• _DESCRIPTION OF THE TASK_: Write out the entries again exactly as they are given.

• _THE INPUT_:

================

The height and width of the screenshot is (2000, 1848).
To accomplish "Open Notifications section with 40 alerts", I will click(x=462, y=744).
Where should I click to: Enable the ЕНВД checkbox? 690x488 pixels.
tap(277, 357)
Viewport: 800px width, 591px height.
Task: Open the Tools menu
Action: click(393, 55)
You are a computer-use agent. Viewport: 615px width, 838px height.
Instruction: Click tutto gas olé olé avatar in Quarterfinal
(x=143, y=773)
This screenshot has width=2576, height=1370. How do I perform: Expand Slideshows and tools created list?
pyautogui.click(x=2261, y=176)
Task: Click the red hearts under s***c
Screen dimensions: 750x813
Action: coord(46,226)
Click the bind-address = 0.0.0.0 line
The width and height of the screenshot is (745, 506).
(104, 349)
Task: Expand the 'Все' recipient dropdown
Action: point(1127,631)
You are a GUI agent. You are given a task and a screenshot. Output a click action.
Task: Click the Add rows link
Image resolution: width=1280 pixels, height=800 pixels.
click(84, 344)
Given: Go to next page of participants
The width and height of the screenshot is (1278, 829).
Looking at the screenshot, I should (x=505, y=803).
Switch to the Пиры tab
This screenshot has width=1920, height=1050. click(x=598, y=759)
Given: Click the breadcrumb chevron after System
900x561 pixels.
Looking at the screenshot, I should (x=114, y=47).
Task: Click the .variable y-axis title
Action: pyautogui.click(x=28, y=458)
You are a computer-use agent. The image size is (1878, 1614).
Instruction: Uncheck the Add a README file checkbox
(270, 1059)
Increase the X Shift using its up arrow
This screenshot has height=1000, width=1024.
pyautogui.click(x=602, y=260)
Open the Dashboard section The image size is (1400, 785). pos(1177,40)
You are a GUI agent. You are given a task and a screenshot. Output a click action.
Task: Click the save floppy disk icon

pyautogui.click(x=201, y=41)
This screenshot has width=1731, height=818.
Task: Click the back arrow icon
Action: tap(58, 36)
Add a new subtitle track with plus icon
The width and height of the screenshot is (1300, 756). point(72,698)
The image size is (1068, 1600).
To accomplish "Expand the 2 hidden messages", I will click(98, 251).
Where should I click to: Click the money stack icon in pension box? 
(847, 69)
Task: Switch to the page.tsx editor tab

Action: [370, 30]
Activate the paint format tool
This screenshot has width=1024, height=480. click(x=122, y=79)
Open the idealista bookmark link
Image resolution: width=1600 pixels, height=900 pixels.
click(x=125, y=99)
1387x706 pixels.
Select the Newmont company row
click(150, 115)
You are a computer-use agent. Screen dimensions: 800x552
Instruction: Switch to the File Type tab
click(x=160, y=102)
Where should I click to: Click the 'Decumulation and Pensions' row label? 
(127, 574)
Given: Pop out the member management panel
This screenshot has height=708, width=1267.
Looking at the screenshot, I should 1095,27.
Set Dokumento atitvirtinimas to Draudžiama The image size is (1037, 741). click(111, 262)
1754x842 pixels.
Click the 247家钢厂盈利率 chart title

================

• _RESULT OF THIS TASK_:
The height and width of the screenshot is (2000, 1848).
To accomplish "Open Notifications section with 40 alerts", I will click(x=462, y=744).
Where should I click to: Enable the ЕНВД checkbox? 690x488 pixels.
tap(277, 357)
Viewport: 800px width, 591px height.
Task: Open the Tools menu
Action: click(393, 55)
You are a computer-use agent. Viewport: 615px width, 838px height.
Instruction: Click tutto gas olé olé avatar in Quarterfinal
(x=143, y=773)
This screenshot has width=2576, height=1370. How do I perform: Expand Slideshows and tools created list?
pyautogui.click(x=2261, y=176)
Task: Click the red hearts under s***c
Screen dimensions: 750x813
Action: coord(46,226)
Click the bind-address = 0.0.0.0 line
The width and height of the screenshot is (745, 506).
(104, 349)
Task: Expand the 'Все' recipient dropdown
Action: point(1127,631)
You are a GUI agent. You are given a task and a screenshot. Output a click action.
Task: Click the Add rows link
Image resolution: width=1280 pixels, height=800 pixels.
click(84, 344)
Given: Go to next page of participants
The width and height of the screenshot is (1278, 829).
Looking at the screenshot, I should (x=505, y=803).
Switch to the Пиры tab
This screenshot has width=1920, height=1050. click(x=598, y=759)
Given: Click the breadcrumb chevron after System
900x561 pixels.
Looking at the screenshot, I should (x=114, y=47).
Task: Click the .variable y-axis title
Action: pyautogui.click(x=28, y=458)
You are a computer-use agent. The image size is (1878, 1614).
Instruction: Uncheck the Add a README file checkbox
(270, 1059)
Increase the X Shift using its up arrow
This screenshot has height=1000, width=1024.
pyautogui.click(x=602, y=260)
Open the Dashboard section The image size is (1400, 785). pos(1177,40)
You are a GUI agent. You are given a task and a screenshot. Output a click action.
Task: Click the save floppy disk icon

pyautogui.click(x=201, y=41)
This screenshot has width=1731, height=818.
Task: Click the back arrow icon
Action: tap(58, 36)
Add a new subtitle track with plus icon
The width and height of the screenshot is (1300, 756). point(72,698)
The image size is (1068, 1600).
To accomplish "Expand the 2 hidden messages", I will click(98, 251).
Where should I click to: Click the money stack icon in pension box? 
(847, 69)
Task: Switch to the page.tsx editor tab

Action: [370, 30]
Activate the paint format tool
This screenshot has width=1024, height=480. click(x=122, y=79)
Open the idealista bookmark link
Image resolution: width=1600 pixels, height=900 pixels.
click(x=125, y=99)
1387x706 pixels.
Select the Newmont company row
click(150, 115)
You are a computer-use agent. Screen dimensions: 800x552
Instruction: Switch to the File Type tab
click(x=160, y=102)
Where should I click to: Click the 'Decumulation and Pensions' row label? 
(127, 574)
Given: Pop out the member management panel
This screenshot has height=708, width=1267.
Looking at the screenshot, I should 1095,27.
Set Dokumento atitvirtinimas to Draudžiama The image size is (1037, 741). click(111, 262)
1754x842 pixels.
Click the 247家钢厂盈利率 chart title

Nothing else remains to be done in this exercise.